More broadly, our $138 million plan to improve immigration detention is making progress since we announced it two summers ago.
That includes major federal infrastructure improvements that will allow us to reduce our use of provincial jails and expand services.
We’re providing better mental health and medical service.
Expanded Alternatives to Detention will be phased in starting in spring 2018 with organizations like the Toronto Bail Program, the Salvation Army and John Howard Society.
And we’ve signed a contract with the Red Cross to monitor detention facilities.
I know that the detention of children has long been a key issue for the CCR.
On a larger scale with respect to CBSA oversight:
· When National Security issues are involved, CBSA will be subject to the new review process created by Bill C-22 and the National Security Intelligence Committee of Parliamentarians and by Bill C-59 and the new NSIRA.
In matters apart from national security – we will also present separate legislation to create an appropriate mechanism to review CBSA officer conduct and conditions, and handle specific complaints.
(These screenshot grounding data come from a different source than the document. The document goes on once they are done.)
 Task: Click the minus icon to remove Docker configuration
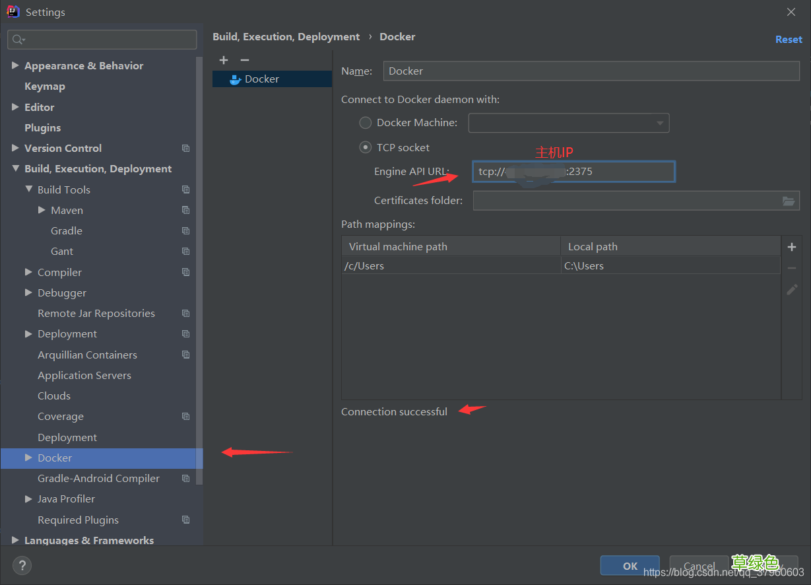[245, 60]
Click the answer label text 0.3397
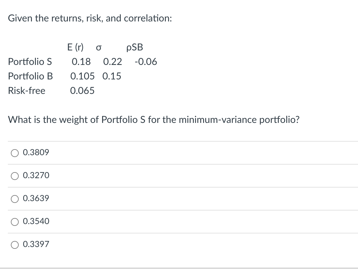The height and width of the screenshot is (276, 358). (36, 244)
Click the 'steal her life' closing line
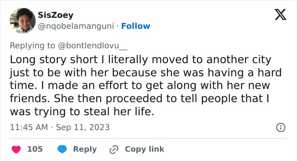Screen dimensions: 297x161 [x=82, y=111]
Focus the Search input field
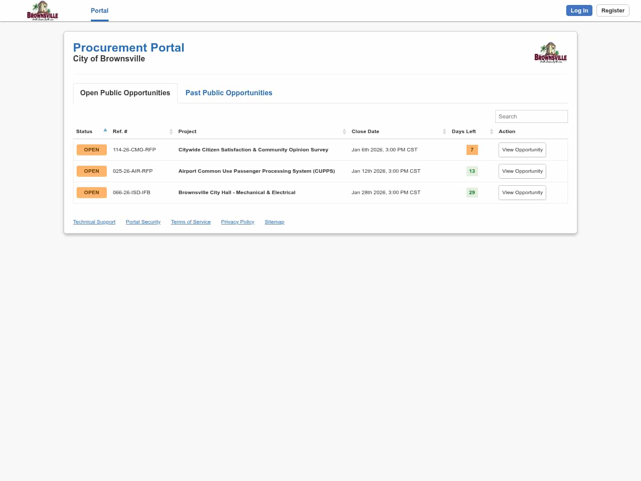This screenshot has height=481, width=641. (531, 116)
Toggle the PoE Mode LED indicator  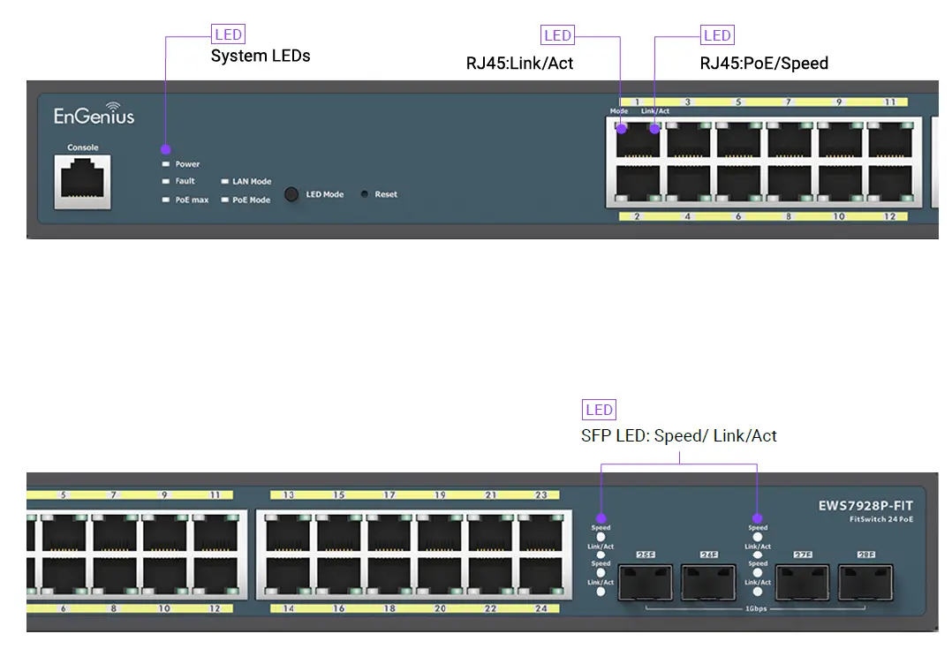coord(227,198)
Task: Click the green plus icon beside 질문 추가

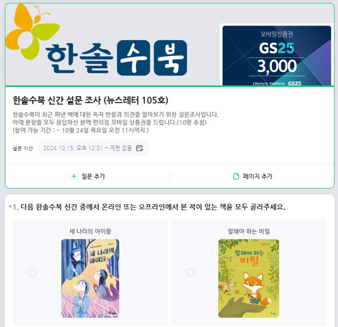Action: coord(74,176)
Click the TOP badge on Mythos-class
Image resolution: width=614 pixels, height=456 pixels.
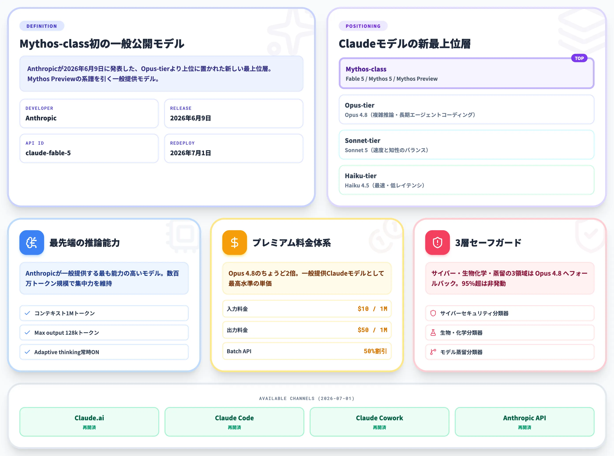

To be sure, there are plenty of challenges ahead, and I know the CCR will be front and centre in tackling those head-on.
We share the purpose of making our collective humanitarian ideals a reality.
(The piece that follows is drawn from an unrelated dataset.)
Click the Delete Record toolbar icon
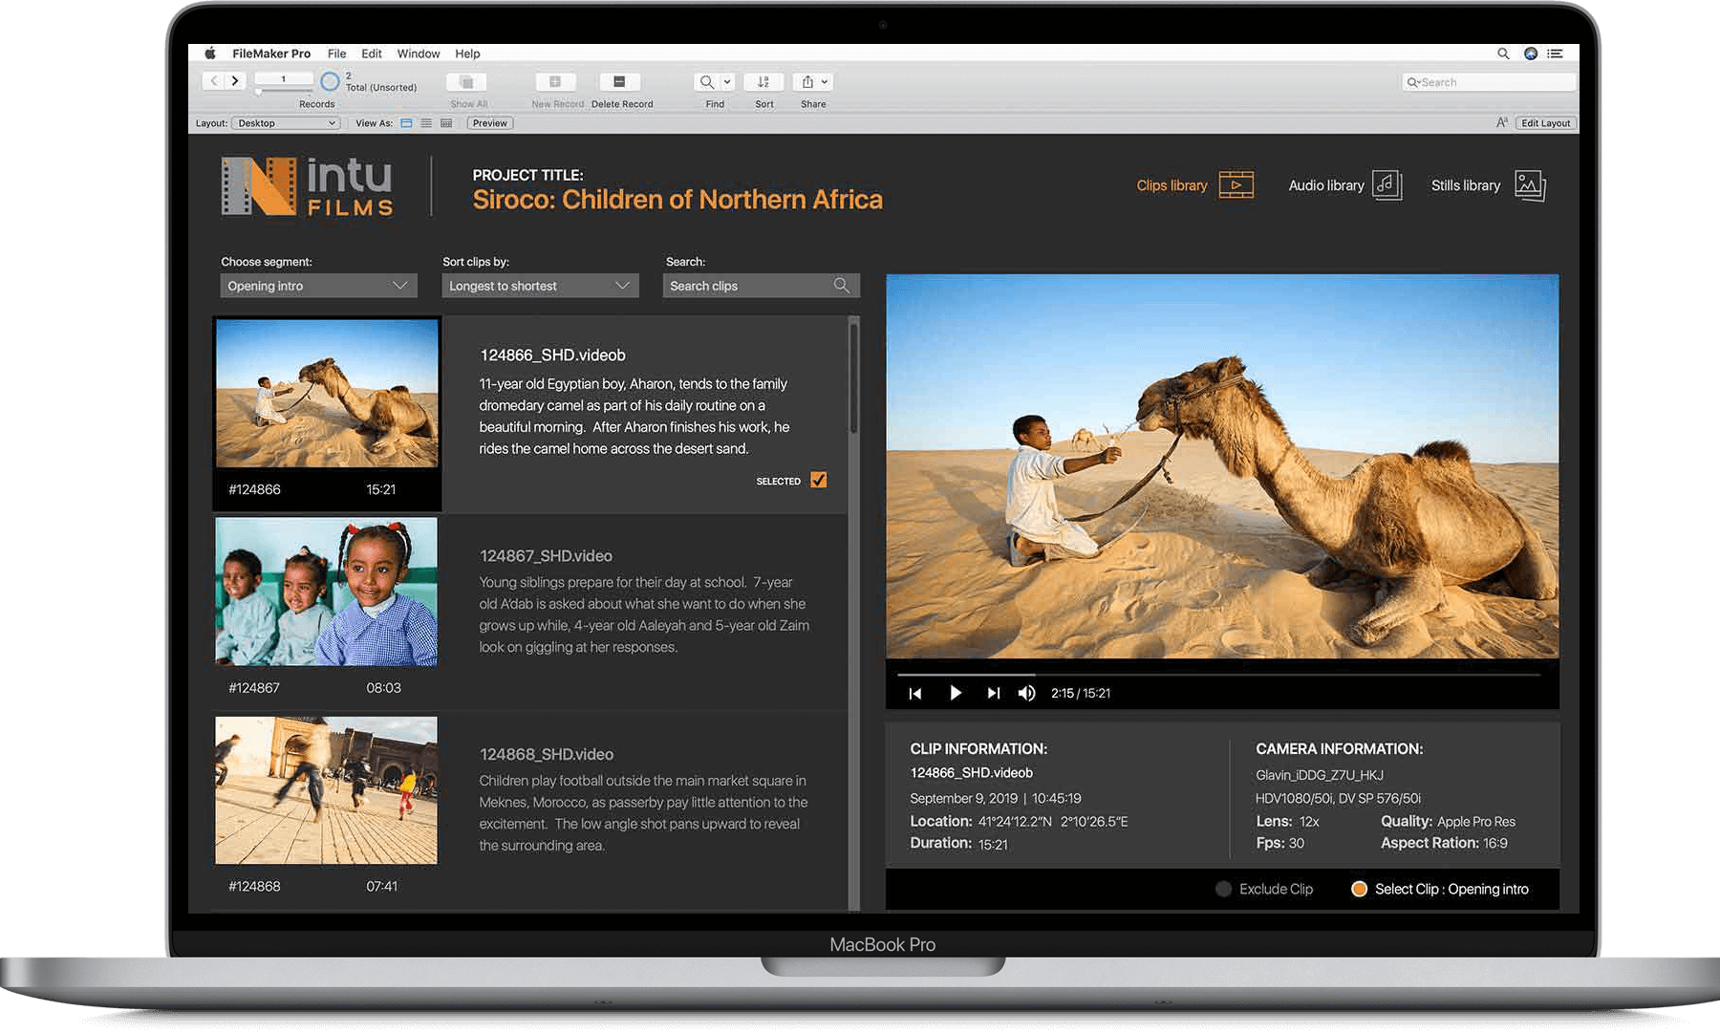Screen dimensions: 1720x1034 [x=619, y=82]
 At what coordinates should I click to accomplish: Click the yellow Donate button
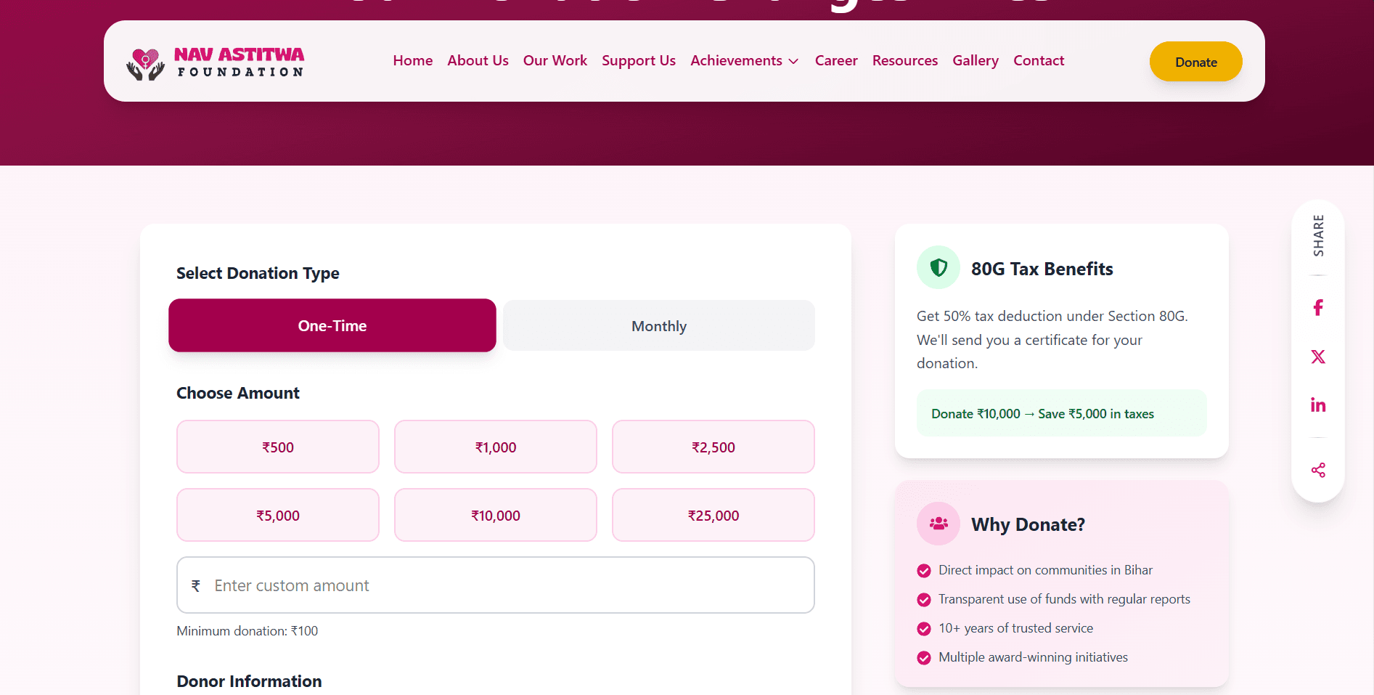(1196, 62)
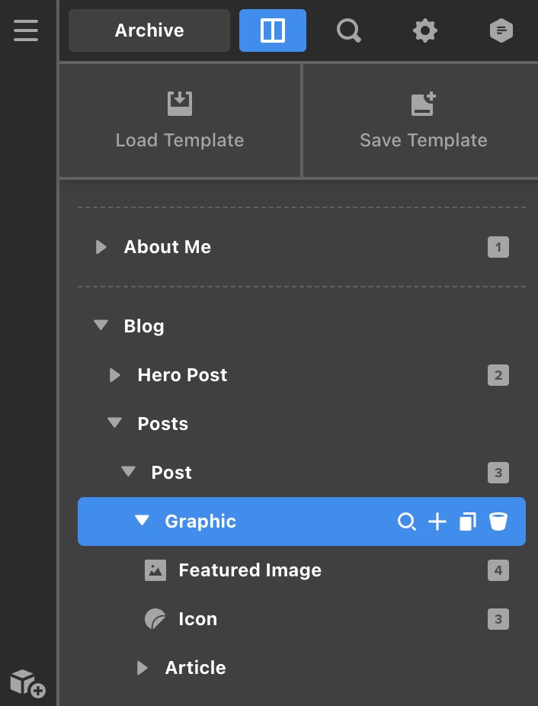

We can never be complacent or careless about that. Nation-building, the Canadian way, is a never-ending process.
I’m confident we can marshall the expertise, goodwill and diligence of everyone in this room today into better protections and solutions for those most vulnerable.
I want to thank you for helping make the Canada we all want to see.
And I wish you the very best at your consultation.
Thank you for having me.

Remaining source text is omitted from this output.